In that sense, 1959's Immortality, Inc. has probably remained his most popular work because for most of its length it plays like a traditional 'everyman visits utopia' plot. Instead of blindsiding you with, say, a little green man in desperate need of exfoliant or 'in space kitchen, food eats you' the author provides a mediocre, relatable schmoe through whose eyes the audience can visit a glorious future in which the afterlife has been proven to exist. Spoiler alert: it ain't all it's cracked up to be... but humanity persists nonetheless, wheeling and dealing, controlling and rebelling in intrinsic patterns only modulated by new technology. The world continues to be what it is and the protagonist's narrative resolves neither by saving nor condemning it but merely seeing his personal conflicts through. Like Lem's Return from the Stars, this is more a novel about personal adaptability than dystopian social commentary. Even the science-zombies and science-ghosts are human, all too human.
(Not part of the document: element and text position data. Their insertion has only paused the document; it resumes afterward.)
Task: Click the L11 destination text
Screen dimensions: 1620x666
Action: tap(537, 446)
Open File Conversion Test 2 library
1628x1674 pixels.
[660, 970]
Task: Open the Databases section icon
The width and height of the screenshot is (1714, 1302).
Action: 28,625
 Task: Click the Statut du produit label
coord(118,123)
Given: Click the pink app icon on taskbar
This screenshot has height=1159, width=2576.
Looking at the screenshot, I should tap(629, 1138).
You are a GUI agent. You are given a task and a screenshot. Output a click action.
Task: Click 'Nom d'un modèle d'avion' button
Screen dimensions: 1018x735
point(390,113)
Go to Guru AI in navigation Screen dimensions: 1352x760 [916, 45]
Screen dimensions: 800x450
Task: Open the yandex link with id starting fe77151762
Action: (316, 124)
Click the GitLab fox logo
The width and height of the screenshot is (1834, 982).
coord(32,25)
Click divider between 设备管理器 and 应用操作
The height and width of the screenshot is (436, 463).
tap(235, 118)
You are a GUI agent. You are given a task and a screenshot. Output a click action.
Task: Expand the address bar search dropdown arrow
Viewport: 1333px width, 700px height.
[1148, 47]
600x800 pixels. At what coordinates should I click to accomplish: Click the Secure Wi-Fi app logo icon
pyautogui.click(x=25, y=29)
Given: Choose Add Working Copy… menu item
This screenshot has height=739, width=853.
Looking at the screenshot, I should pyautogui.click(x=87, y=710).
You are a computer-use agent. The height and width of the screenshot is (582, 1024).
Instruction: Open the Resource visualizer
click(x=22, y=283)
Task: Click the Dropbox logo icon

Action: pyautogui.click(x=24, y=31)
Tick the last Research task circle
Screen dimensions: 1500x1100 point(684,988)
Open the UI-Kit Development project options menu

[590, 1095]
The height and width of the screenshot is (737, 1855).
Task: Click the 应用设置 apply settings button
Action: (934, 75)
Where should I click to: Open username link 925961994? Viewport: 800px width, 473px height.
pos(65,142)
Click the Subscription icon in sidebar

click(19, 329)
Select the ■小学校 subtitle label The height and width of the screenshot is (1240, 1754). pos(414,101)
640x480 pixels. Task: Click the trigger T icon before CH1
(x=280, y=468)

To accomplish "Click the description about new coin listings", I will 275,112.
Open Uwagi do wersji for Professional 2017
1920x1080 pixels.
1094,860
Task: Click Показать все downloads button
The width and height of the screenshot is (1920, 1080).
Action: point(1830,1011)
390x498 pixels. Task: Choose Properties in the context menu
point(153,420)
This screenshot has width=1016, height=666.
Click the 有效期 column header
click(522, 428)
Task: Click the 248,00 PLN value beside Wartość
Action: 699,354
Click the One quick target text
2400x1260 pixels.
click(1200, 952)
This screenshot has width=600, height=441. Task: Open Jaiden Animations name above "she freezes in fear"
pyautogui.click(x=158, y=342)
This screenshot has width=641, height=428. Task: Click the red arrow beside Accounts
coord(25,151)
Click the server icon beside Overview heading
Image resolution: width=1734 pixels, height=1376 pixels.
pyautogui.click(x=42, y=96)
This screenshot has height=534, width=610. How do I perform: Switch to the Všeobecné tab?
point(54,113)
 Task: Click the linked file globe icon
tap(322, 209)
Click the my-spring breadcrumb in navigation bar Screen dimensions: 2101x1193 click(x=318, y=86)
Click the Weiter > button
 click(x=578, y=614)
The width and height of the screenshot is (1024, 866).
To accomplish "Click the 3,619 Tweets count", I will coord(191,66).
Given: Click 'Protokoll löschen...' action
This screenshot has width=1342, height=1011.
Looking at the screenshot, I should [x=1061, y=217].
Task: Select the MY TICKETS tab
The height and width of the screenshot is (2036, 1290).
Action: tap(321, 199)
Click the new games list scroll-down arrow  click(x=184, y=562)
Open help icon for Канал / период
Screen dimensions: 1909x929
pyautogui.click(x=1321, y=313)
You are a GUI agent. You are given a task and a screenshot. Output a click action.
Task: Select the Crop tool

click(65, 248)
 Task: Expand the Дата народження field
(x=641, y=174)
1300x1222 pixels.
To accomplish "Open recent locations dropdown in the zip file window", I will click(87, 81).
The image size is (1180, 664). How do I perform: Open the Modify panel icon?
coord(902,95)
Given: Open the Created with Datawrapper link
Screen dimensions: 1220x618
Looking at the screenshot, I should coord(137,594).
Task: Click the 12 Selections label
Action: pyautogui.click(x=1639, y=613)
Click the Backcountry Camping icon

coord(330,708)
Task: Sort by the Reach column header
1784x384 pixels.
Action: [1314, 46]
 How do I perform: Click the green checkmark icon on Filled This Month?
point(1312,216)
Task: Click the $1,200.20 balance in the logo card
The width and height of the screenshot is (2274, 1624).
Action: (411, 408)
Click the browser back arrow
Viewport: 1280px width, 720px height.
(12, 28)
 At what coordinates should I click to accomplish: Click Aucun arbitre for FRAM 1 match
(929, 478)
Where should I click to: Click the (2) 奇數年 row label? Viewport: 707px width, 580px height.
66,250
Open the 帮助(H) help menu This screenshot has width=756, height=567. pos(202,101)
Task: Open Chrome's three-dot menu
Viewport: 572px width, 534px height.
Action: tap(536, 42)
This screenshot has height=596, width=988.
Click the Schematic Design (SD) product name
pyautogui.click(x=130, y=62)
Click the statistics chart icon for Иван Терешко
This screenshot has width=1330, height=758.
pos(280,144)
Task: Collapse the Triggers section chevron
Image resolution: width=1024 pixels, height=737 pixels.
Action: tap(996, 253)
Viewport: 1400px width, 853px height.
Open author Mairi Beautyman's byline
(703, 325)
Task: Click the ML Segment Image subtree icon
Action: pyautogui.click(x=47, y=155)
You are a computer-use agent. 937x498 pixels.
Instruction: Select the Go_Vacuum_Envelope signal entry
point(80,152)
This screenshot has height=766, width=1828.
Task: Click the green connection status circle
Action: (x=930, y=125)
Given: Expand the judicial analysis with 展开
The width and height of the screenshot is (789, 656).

However Immortality Inc.'s cultural impact might be better gauged by a case study. While Futurama parodied many SciFi subgenres and set pieces during its run(s) it owed quite a bit of its first few episodes' material to this book, from Fry recklessly deciding to go slumming in a deceptively familiar city and almost getting harvested, to one very memorable piece of futuristic machinery:
"Then he turned and entered the Suicide Booth, and closed the door behind him.
There
were no windows, no furniture except a single chair. The instructions
posted on one wall were very simple. You just sat down and, at your
leisure, closed the switch upon the right arm."While other plot devices like the abhumans (zombies in this case) grudgingly tolerated to live in the sewers are harder to pin directly to Sheckley's influence, one line in particular set me laughing aloud upon re-reading the book recently:
"I've been a junior yacht designer three times in two lifetimes."
"I'm a delivery boy!"_______________________________________________
P.S.: With lines like "For his body's limitations, far more than its capabilities, seemed to express his own particular essence"
I have to reiterate Sheckley's incidental relevance to roleplaying games in particular. His awareness of the medium often forces his characters to decide how to play a role they've been assigned.